-- WHAT YOU HAVE TO DO --
Turn every line of the records below into a numbered list, skipping any blank lines.

-- SOURCE RECORDS --
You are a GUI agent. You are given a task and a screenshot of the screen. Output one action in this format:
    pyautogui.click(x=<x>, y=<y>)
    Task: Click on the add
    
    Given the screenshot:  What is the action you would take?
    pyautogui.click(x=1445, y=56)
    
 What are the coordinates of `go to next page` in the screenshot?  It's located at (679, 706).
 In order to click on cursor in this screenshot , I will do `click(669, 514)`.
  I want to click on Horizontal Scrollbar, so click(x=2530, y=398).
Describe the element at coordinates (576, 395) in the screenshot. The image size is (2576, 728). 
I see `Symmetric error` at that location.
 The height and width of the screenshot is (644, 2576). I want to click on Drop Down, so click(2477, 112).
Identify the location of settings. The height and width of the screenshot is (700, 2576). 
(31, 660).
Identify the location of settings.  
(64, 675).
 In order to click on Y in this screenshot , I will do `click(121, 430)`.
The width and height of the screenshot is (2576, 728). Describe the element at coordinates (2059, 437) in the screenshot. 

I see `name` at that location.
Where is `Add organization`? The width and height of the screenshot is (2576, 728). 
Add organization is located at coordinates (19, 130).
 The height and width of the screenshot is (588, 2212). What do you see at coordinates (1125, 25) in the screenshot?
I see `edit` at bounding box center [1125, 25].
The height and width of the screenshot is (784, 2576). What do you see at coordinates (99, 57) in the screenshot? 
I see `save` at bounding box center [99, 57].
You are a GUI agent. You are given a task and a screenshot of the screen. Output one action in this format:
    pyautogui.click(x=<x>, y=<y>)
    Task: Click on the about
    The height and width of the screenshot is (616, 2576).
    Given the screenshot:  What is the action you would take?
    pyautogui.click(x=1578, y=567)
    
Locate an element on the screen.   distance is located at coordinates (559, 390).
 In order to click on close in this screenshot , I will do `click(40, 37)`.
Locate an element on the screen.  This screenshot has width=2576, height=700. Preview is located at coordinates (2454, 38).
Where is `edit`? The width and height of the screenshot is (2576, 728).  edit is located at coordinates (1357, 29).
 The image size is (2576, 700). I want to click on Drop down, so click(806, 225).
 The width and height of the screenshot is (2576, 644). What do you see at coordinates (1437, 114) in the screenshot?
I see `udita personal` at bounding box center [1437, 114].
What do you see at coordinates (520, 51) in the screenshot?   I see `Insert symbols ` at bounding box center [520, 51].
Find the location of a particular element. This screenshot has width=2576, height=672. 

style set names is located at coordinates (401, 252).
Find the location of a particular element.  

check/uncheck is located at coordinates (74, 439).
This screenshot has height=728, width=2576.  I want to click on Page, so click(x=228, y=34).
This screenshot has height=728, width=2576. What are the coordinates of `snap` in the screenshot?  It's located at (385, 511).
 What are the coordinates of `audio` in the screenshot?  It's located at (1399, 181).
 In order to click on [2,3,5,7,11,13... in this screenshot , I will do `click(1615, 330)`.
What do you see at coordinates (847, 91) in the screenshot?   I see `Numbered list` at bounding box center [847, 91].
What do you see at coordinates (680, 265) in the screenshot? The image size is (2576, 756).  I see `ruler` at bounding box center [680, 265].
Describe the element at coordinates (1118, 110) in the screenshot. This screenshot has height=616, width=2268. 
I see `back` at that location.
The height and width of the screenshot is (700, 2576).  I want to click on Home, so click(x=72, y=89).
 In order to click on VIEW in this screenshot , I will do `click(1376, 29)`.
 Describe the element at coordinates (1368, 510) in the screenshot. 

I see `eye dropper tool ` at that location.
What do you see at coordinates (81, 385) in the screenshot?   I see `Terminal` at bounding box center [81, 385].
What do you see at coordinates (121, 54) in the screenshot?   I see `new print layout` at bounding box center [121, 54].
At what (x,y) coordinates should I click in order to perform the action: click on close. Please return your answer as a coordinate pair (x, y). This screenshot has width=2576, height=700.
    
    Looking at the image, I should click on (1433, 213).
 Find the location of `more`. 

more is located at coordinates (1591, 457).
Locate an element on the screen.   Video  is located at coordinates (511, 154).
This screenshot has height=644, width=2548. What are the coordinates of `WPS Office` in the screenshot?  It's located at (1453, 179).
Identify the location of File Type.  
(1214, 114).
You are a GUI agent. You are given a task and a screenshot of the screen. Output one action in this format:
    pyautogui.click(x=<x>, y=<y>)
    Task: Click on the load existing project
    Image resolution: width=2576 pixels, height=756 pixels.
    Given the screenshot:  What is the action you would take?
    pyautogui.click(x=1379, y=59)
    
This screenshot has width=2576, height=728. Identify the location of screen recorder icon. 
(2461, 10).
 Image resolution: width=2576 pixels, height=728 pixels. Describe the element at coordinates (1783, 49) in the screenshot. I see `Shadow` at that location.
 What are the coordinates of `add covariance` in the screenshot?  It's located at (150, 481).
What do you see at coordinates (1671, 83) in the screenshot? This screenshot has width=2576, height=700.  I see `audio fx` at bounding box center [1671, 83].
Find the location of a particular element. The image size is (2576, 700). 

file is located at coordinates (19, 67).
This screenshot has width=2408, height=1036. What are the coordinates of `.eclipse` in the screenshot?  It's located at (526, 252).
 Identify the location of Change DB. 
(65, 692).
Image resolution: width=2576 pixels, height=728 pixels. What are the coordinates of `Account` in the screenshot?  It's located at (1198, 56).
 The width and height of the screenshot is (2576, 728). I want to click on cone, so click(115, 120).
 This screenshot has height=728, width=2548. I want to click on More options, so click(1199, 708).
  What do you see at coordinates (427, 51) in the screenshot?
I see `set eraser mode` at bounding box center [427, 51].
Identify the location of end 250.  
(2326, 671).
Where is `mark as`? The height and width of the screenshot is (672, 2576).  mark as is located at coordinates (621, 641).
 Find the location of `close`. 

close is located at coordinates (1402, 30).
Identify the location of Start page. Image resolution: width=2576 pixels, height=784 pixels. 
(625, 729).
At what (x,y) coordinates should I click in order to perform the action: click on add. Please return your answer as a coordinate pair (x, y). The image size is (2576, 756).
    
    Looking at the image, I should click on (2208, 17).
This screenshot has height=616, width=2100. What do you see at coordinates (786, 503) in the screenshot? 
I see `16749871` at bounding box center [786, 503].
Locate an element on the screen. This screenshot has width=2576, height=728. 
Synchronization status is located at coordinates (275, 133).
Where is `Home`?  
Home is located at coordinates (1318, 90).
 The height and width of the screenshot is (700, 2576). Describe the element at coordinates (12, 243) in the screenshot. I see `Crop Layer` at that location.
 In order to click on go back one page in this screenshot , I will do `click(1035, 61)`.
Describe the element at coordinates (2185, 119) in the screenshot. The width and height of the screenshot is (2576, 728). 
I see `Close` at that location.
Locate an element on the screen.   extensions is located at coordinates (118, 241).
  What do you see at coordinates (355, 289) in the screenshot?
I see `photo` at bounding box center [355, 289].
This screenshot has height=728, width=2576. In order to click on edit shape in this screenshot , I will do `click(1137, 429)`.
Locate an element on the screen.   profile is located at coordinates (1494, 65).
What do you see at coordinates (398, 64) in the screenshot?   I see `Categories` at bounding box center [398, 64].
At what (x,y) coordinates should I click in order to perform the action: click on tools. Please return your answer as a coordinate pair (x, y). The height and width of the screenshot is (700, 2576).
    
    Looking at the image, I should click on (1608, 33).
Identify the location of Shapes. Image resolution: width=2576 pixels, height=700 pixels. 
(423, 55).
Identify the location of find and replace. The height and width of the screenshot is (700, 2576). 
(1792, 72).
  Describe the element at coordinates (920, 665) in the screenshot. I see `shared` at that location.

-- COMPLETED TASK --
1. You are a GUI agent. You are given a task and a screenshot of the screen. Output one action in this format:
2.     pyautogui.click(x=<x>, y=<y>)
3.     Task: Click on the add
4.     Given the screenshot:  What is the action you would take?
5.     pyautogui.click(x=1445, y=56)
6.  What are the coordinates of `go to next page` in the screenshot?  It's located at (679, 706).
7.  In order to click on cursor in this screenshot , I will do `click(669, 514)`.
8.   I want to click on Horizontal Scrollbar, so click(x=2530, y=398).
9. Describe the element at coordinates (576, 395) in the screenshot. The image size is (2576, 728). 
10. I see `Symmetric error` at that location.
11.  The height and width of the screenshot is (644, 2576). I want to click on Drop Down, so click(2477, 112).
12. Identify the location of settings. The height and width of the screenshot is (700, 2576). 
13. (31, 660).
14. Identify the location of settings.  
15. (64, 675).
16.  In order to click on Y in this screenshot , I will do `click(121, 430)`.
17. The width and height of the screenshot is (2576, 728). Describe the element at coordinates (2059, 437) in the screenshot. 
18. I see `name` at that location.
19. Where is `Add organization`? The width and height of the screenshot is (2576, 728). 
20. Add organization is located at coordinates (19, 130).
21.  The height and width of the screenshot is (588, 2212). What do you see at coordinates (1125, 25) in the screenshot?
22. I see `edit` at bounding box center [1125, 25].
23. The height and width of the screenshot is (784, 2576). What do you see at coordinates (99, 57) in the screenshot? 
24. I see `save` at bounding box center [99, 57].
25. You are a GUI agent. You are given a task and a screenshot of the screen. Output one action in this format:
26.     pyautogui.click(x=<x>, y=<y>)
27.     Task: Click on the about
28.     The height and width of the screenshot is (616, 2576).
29.     Given the screenshot:  What is the action you would take?
30.     pyautogui.click(x=1578, y=567)
31. Locate an element on the screen.   distance is located at coordinates (559, 390).
32.  In order to click on close in this screenshot , I will do `click(40, 37)`.
33. Locate an element on the screen.  This screenshot has width=2576, height=700. Preview is located at coordinates (2454, 38).
34. Where is `edit`? The width and height of the screenshot is (2576, 728).  edit is located at coordinates (1357, 29).
35.  The image size is (2576, 700). I want to click on Drop down, so click(806, 225).
36.  The width and height of the screenshot is (2576, 644). What do you see at coordinates (1437, 114) in the screenshot?
37. I see `udita personal` at bounding box center [1437, 114].
38. What do you see at coordinates (520, 51) in the screenshot?   I see `Insert symbols ` at bounding box center [520, 51].
39. Find the location of a particular element. This screenshot has width=2576, height=672. 
40. style set names is located at coordinates (401, 252).
41. Find the location of a particular element.  
42. check/uncheck is located at coordinates (74, 439).
43. This screenshot has height=728, width=2576.  I want to click on Page, so click(x=228, y=34).
44. This screenshot has height=728, width=2576. What are the coordinates of `snap` in the screenshot?  It's located at (385, 511).
45.  What are the coordinates of `audio` in the screenshot?  It's located at (1399, 181).
46.  In order to click on [2,3,5,7,11,13... in this screenshot , I will do `click(1615, 330)`.
47. What do you see at coordinates (847, 91) in the screenshot?   I see `Numbered list` at bounding box center [847, 91].
48. What do you see at coordinates (680, 265) in the screenshot? The image size is (2576, 756).  I see `ruler` at bounding box center [680, 265].
49. Describe the element at coordinates (1118, 110) in the screenshot. This screenshot has height=616, width=2268. 
50. I see `back` at that location.
51. The height and width of the screenshot is (700, 2576).  I want to click on Home, so click(x=72, y=89).
52.  In order to click on VIEW in this screenshot , I will do `click(1376, 29)`.
53.  Describe the element at coordinates (1368, 510) in the screenshot. 
54. I see `eye dropper tool ` at that location.
55. What do you see at coordinates (81, 385) in the screenshot?   I see `Terminal` at bounding box center [81, 385].
56. What do you see at coordinates (121, 54) in the screenshot?   I see `new print layout` at bounding box center [121, 54].
57. At what (x,y) coordinates should I click in order to perform the action: click on close. Please return your answer as a coordinate pair (x, y). This screenshot has width=2576, height=700.
58.     Looking at the image, I should click on (1433, 213).
59.  Find the location of `more`. 
60. more is located at coordinates (1591, 457).
61. Locate an element on the screen.   Video  is located at coordinates (511, 154).
62. This screenshot has height=644, width=2548. What are the coordinates of `WPS Office` in the screenshot?  It's located at (1453, 179).
63. Identify the location of File Type.  
64. (1214, 114).
65. You are a GUI agent. You are given a task and a screenshot of the screen. Output one action in this format:
66.     pyautogui.click(x=<x>, y=<y>)
67.     Task: Click on the load existing project
68.     Image resolution: width=2576 pixels, height=756 pixels.
69.     Given the screenshot:  What is the action you would take?
70.     pyautogui.click(x=1379, y=59)
71. This screenshot has width=2576, height=728. Identify the location of screen recorder icon. 
72. (2461, 10).
73.  Image resolution: width=2576 pixels, height=728 pixels. Describe the element at coordinates (1783, 49) in the screenshot. I see `Shadow` at that location.
74.  What are the coordinates of `add covariance` in the screenshot?  It's located at (150, 481).
75. What do you see at coordinates (1671, 83) in the screenshot? This screenshot has width=2576, height=700.  I see `audio fx` at bounding box center [1671, 83].
76. Find the location of a particular element. The image size is (2576, 700). 
77. file is located at coordinates (19, 67).
78. This screenshot has width=2408, height=1036. What are the coordinates of `.eclipse` in the screenshot?  It's located at (526, 252).
79.  Identify the location of Change DB. 
80. (65, 692).
81. Image resolution: width=2576 pixels, height=728 pixels. What are the coordinates of `Account` in the screenshot?  It's located at (1198, 56).
82.  The width and height of the screenshot is (2576, 728). I want to click on cone, so click(115, 120).
83.  This screenshot has height=728, width=2548. I want to click on More options, so click(1199, 708).
84.   What do you see at coordinates (427, 51) in the screenshot?
85. I see `set eraser mode` at bounding box center [427, 51].
86. Identify the location of end 250.  
87. (2326, 671).
88. Where is `mark as`? The height and width of the screenshot is (672, 2576).  mark as is located at coordinates (621, 641).
89.  Find the location of `close`. 
90. close is located at coordinates (1402, 30).
91. Identify the location of Start page. Image resolution: width=2576 pixels, height=784 pixels. 
92. (625, 729).
93. At what (x,y) coordinates should I click in order to perform the action: click on add. Please return your answer as a coordinate pair (x, y). The image size is (2576, 756).
94.     Looking at the image, I should click on (2208, 17).
95. This screenshot has height=616, width=2100. What do you see at coordinates (786, 503) in the screenshot? 
96. I see `16749871` at bounding box center [786, 503].
97. Locate an element on the screen. This screenshot has width=2576, height=728. 
98. Synchronization status is located at coordinates (275, 133).
99. Where is `Home`?  
100. Home is located at coordinates (1318, 90).
101.  The height and width of the screenshot is (700, 2576). Describe the element at coordinates (12, 243) in the screenshot. I see `Crop Layer` at that location.
102.  In order to click on go back one page in this screenshot , I will do `click(1035, 61)`.
103. Describe the element at coordinates (2185, 119) in the screenshot. The width and height of the screenshot is (2576, 728). 
104. I see `Close` at that location.
105. Locate an element on the screen.   extensions is located at coordinates (118, 241).
106.   What do you see at coordinates (355, 289) in the screenshot?
107. I see `photo` at bounding box center [355, 289].
108. This screenshot has height=728, width=2576. In order to click on edit shape in this screenshot , I will do `click(1137, 429)`.
109. Locate an element on the screen.   profile is located at coordinates (1494, 65).
110. What do you see at coordinates (398, 64) in the screenshot?   I see `Categories` at bounding box center [398, 64].
111. At what (x,y) coordinates should I click in order to perform the action: click on tools. Please return your answer as a coordinate pair (x, y). The height and width of the screenshot is (700, 2576).
112.     Looking at the image, I should click on (1608, 33).
113. Identify the location of Shapes. Image resolution: width=2576 pixels, height=700 pixels. 
114. (423, 55).
115. Identify the location of find and replace. The height and width of the screenshot is (700, 2576). 
116. (1792, 72).
117.   Describe the element at coordinates (920, 665) in the screenshot. I see `shared` at that location.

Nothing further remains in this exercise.